The investigation was heartbreaking because Lam seemed to be alone, and I question the lack of involvement from her friends and family. Their silence made it clear that they wanted nothing to do with the trajectory of the series. Unfortunately, one of the main takeaways for me was how not to “Internet” in this muddled collection of interviews and excerpts from Lam’s Tumblr page. This “internet sleuthing” is a new term to me, but if it’s a means to fame, I’ll stay on the sidelines. I had seen a few videos featuring the elevator footage, and sure, I thought it was strange and mystifying. However, I had no intention of dedicating hours of analysis and posts about my theories. Because they pay people to do that, and they’re called detectives.
The bandwagonism featured shows how foolish these people are, digging into the case as if they were going to solve it. As if they were going to trump years of forensic science schooling and experience on the job sitting in their gaming chairs at their computers and solve the case. I’m sure they jumped at the chance to be a part of the documentary due to the siren song of self-promotion combined with self-importance. The worst of it came out in the bullying of musician Pablo Vergara who goes by his stage name Morbid. Because he didn’t prescribe to mainstream art and the ridiculous amount of overzealous “sleuthing” targeting him, he tried to take his own life after being accused of killing Lam even though he was nowhere near her in 2013. This is inexcusable, and I hope these buffoons feel ashamed for inciting a human being to take their own life. Highlighting these people should be a warning to those with online personas and the damage they can do, but sadly, the show only gives them a voice and a shot at their 15 minutes of fame with no consequence.
There was a lot of police involvement during Lam’s disappearance, but you have to look at the setting. The Cecil Hotel has a dark history, and the documentary covers it well, talking about the social and economic past of the building with a swirl of urban legend. The Cecil’s home on Skid Row is alarming, and the bureaucratic mishandling of thousands of fringe dwellers and the disregard for human life is laid out for all to see. It also shows how capitalism has a strangle-hold on something that needs to be adjusted to fill a void for public housing and get the vulnerable off the streets.

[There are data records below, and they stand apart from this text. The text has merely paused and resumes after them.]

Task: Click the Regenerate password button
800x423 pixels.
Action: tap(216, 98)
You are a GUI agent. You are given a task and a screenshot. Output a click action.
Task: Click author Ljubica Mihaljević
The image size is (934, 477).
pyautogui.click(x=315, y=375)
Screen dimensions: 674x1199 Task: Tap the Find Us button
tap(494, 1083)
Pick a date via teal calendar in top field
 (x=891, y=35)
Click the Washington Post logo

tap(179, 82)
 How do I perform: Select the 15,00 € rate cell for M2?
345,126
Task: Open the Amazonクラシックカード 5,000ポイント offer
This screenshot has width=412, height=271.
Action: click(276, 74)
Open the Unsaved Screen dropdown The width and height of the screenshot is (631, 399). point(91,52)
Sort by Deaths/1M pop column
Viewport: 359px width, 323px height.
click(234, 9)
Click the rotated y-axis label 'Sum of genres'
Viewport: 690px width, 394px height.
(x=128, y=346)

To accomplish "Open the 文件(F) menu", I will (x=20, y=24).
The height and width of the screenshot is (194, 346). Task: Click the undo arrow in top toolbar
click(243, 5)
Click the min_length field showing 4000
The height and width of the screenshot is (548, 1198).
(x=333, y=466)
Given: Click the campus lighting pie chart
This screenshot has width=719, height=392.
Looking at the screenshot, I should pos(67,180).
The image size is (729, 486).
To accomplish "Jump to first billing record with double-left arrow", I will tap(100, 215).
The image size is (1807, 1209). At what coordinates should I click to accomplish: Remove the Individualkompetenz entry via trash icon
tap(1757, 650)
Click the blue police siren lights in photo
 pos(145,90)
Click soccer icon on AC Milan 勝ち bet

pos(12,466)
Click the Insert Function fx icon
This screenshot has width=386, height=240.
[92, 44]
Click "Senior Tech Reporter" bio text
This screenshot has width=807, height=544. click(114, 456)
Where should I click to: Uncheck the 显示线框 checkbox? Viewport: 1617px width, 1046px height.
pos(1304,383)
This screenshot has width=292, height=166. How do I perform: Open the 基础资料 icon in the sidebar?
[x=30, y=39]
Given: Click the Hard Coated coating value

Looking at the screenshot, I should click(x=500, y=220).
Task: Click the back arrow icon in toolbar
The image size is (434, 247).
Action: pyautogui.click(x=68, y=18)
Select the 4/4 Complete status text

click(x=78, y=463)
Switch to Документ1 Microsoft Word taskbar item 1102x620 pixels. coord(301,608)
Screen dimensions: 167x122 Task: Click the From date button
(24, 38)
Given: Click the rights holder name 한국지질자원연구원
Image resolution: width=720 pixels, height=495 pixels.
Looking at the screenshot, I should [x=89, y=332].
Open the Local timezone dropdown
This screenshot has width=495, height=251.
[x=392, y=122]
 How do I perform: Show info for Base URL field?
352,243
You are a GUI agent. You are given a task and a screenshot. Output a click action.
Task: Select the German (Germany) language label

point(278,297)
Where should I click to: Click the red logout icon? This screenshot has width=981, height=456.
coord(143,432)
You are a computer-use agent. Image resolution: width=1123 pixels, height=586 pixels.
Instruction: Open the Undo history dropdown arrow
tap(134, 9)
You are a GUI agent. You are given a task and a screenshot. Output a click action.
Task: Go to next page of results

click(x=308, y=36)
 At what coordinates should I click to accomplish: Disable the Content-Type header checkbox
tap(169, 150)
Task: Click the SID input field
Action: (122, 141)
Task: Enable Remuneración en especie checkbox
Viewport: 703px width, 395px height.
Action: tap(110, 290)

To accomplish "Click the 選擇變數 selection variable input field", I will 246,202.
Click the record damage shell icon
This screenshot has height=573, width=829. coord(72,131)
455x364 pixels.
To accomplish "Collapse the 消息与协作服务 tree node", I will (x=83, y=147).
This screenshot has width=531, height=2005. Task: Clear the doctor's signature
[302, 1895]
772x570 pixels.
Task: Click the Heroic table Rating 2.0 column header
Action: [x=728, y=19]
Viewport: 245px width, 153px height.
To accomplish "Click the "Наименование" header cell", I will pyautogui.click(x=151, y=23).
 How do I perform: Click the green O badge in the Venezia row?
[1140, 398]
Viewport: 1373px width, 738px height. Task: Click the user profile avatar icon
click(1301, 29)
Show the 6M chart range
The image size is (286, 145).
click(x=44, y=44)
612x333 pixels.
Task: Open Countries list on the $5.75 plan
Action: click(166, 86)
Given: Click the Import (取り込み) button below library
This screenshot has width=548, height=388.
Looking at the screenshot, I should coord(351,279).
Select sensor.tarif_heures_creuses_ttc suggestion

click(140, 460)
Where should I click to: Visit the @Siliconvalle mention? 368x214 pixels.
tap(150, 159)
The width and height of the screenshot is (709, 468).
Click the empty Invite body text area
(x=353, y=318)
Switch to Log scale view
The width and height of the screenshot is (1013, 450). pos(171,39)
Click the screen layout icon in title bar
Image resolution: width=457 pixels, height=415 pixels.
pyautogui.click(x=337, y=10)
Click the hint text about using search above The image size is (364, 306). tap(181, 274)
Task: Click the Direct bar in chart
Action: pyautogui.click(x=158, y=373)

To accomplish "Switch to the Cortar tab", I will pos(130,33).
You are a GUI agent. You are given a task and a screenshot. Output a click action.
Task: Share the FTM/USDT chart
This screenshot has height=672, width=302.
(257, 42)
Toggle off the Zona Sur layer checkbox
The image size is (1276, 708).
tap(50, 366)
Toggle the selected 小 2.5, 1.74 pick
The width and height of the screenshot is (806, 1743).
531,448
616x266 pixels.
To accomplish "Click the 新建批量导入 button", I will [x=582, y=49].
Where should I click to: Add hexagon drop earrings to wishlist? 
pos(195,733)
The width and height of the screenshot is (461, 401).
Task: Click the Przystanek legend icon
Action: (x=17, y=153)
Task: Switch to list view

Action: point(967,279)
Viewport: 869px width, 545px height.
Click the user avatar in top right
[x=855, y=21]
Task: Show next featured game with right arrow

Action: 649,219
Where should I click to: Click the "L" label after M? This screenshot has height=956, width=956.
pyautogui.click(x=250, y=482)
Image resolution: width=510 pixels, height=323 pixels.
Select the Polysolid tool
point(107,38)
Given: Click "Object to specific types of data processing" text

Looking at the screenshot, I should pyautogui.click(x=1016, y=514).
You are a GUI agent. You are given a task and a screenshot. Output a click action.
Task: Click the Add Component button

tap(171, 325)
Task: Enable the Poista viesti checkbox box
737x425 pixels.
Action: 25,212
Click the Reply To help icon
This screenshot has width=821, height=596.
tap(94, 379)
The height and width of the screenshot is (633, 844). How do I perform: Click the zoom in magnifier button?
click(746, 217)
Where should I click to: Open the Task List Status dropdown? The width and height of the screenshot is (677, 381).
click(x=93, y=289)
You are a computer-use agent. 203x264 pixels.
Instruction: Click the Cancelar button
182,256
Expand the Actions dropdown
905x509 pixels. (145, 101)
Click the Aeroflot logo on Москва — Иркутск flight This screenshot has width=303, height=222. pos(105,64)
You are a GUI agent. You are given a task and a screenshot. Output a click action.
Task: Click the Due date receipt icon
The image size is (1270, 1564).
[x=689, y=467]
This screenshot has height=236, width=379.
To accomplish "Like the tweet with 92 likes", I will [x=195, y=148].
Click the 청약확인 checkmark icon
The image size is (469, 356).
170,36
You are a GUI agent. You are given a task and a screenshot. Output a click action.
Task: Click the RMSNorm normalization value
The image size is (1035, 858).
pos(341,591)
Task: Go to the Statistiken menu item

I hope people who watch Crime Scene: The Vanishing at The Cecil Hotel look past the drawn-out run time and the garbage the internet facilitates to see the loss of humanity this world constantly glosses over. Consider the focus on mental illness, the class disparity and welfare of the homeless, and capitalism that insists on pushing for a bright shiny façade to gloss over the nasty scars of obvious societal decay. And remember the faces of an immigrant family blindsided by their daughter’s mental illness that they perhaps had to manage for her 21 years of life. Their faces at the press conference will haunt me and spoke a thousand words even though they stood silently as the detectives addressed the press about their missing daughter. Let that fuel you to be more caring and see past the screen to the tragic death of a young woman.